Prima ancora del lancio di Orkut nel gennaio 2004, Büyükkökten aveva messo in guardia il team che la piattaforma che aveva costruito avrebbe potuto gestire solo 200.000 utenti. “Hanno detto, lanciamola e vediamo cosa succede”, spiega. Il resto è storia online. “È cresciuta così in fretta. Prima ancora che ce ne rendessimo conto, avevamo milioni di utenti”, dice.

Il Concetto di Orkut

Orkut si distingue per il suo Album Digitale e la possibilità di fare complimenti alle persone (da “affidabile” a “sexy”), di creare comunità e di curare la propria lista di preferenze. “Questo rifletteva tutti i miei tratti di personalità. Potevi lusingare le persone dicendo quanto fossero fighe, ma non potevi mai dire nulla di negativo su di loro,” afferma.

Le Sfide Tecniche

All’inizio, Orkut era popolare negli Stati Uniti e in Giappone. Ma, come previsto, problemi di server hanno finito per interrompere la connessione della piattaforma con i suoi utenti. “Abbiamo iniziato ad avere molti problemi di scalabilità e infrastruttura”, racconta Büyükkökten. Furono costretti a riscrivere l’intera piattaforma utilizzando C++, Java e gli strumenti di Google, un processo che richiese un anno intero. A causa della lentezza, molti utenti originali abbandonarono.

Il Successo Internazionale

Nonostante le sfide tecniche, Orkut continuò a diffondersi in tutto il mondo. Oltre a esplodere in Estonia, la piattaforma ha avuto un successo monumentale in India, ma è in Brasile che ha veramente trovato la sua seconda casa. “È stato un enorme successo. Molti pensano che io sia brasiliano grazie a questo,” nota Büyükkökten. La cultura brasiliana è molto accogliente e amichevole, il che ha favorito l’adozione massiccia di Orkut.

I Problemi di Contenuto e il Declino

Orkut non era privo di problemi. Il sito fu bandito in Iran e negli Emirati Arabi Uniti, e le autorità in Brasile e in India erano preoccupate per il contenuto legato alle droghe e alla pornografia infantile, anche se Büyükkökten nega queste accuse. Nel 2014, dopo aver perso utenti a causa della lentezza dei server, dell’interfaccia più intuitiva di Facebook e delle questioni sulla privacy, Orkut è andato offline.

Ricordi Calorosi

Nonostante la fine di Orkut, Büyükkökten conserva ricordi calorosi dell’impatto positivo della piattaforma. “Avevamo così tante storie di persone che si innamoravano e si trasferivano insieme da diverse parti del mondo”, dice. Orkut ha anche fornito una piattaforma per le comunità minoritarie, trasformando la vita di molti utenti, come un giornalista gay di una piccola città di São Paulo.

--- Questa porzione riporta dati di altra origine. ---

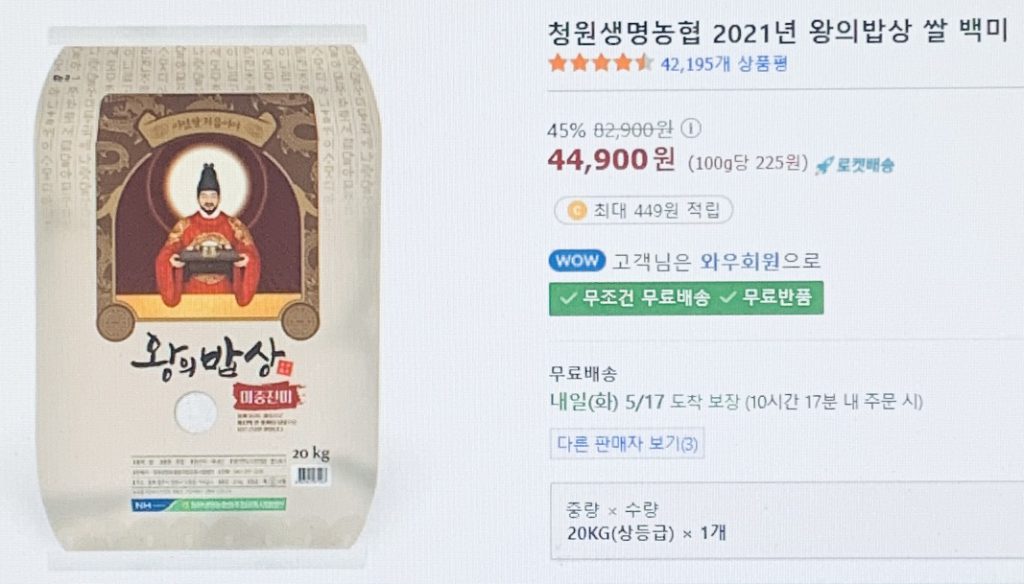Click the 45% discount rate label
Viewport: 1024px width, 584px height.
point(566,130)
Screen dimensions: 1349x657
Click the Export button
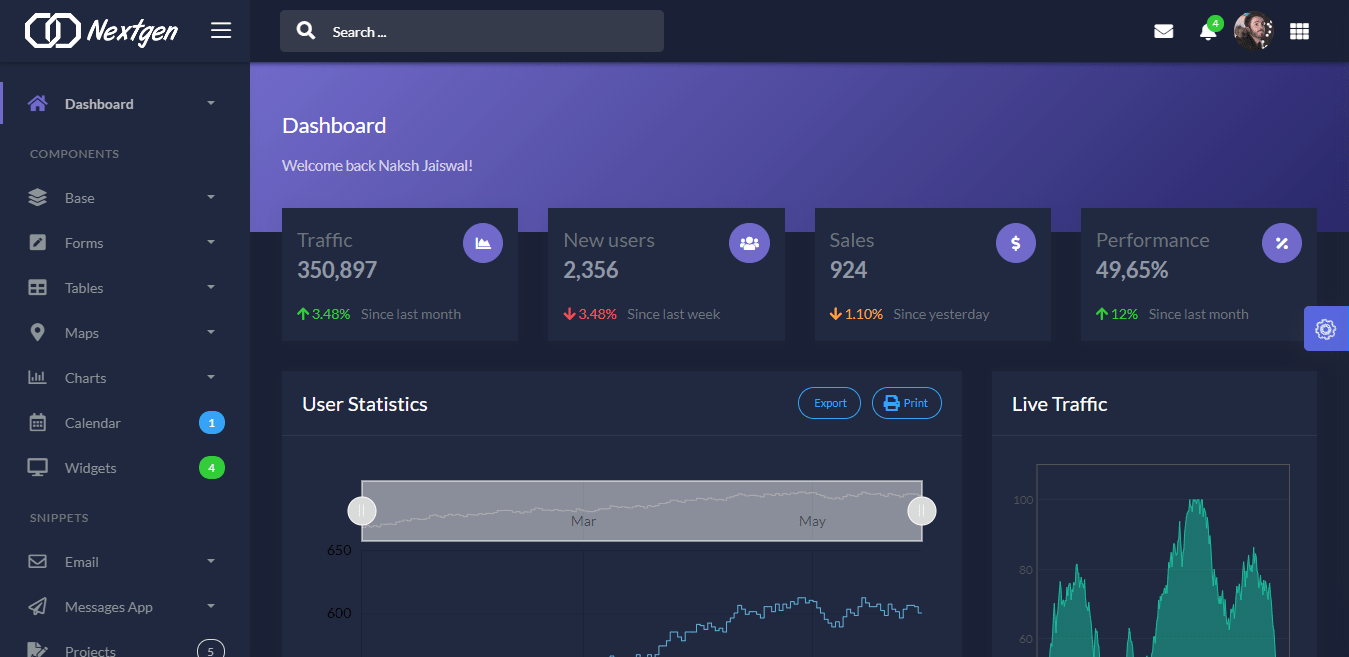tap(829, 403)
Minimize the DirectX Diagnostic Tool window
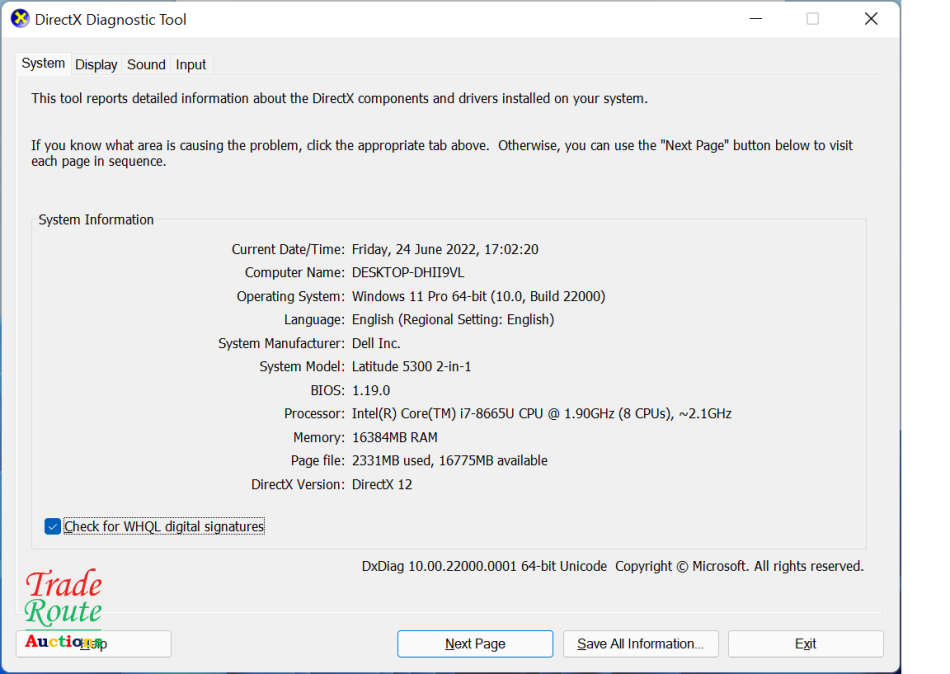The width and height of the screenshot is (950, 674). click(x=753, y=19)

Il Sogno di una Nuova Utopia Sociale

Dopo aver lasciato Google nel 2014, Büyükkökten ha fondato un nuovo social network, Hello, incentrato sulle connessioni positive. L’app è stata lanciata in modo soft in Brasile nel 2018 con 2 milioni di utenti e ha registrato un “ultra-alto engagement”. Anche se Hello ha finito per chiudere, Büyükkökten non rinuncia al suo sogno.

Il Prossimo Capitolo

Attualmente, Büyükkökten sta lavorando su una nuova piattaforma che utilizzerà l’intelligenza artificiale per ottimizzare la felicità, riunire le persone e creare una società migliore. “La connessione sarà la pietra angolare del design, dell’interazione, del prodotto e dell’esperienza,” dice. Per lui, l’ottimismo è più importante dell’ottimizzazione, e aspira a un’utopia dei social media, segnata dall’amore e dal reale incontro tra le persone.

Nonostante le sfide passate, Büyükkökten rimane entusiasta e ottimista. “Una cosa è davvero costante, è che le persone sentono la mancanza di Orkut in questo momento,” conclude. Forse è tempo per la “seconda venuta” di Orkut.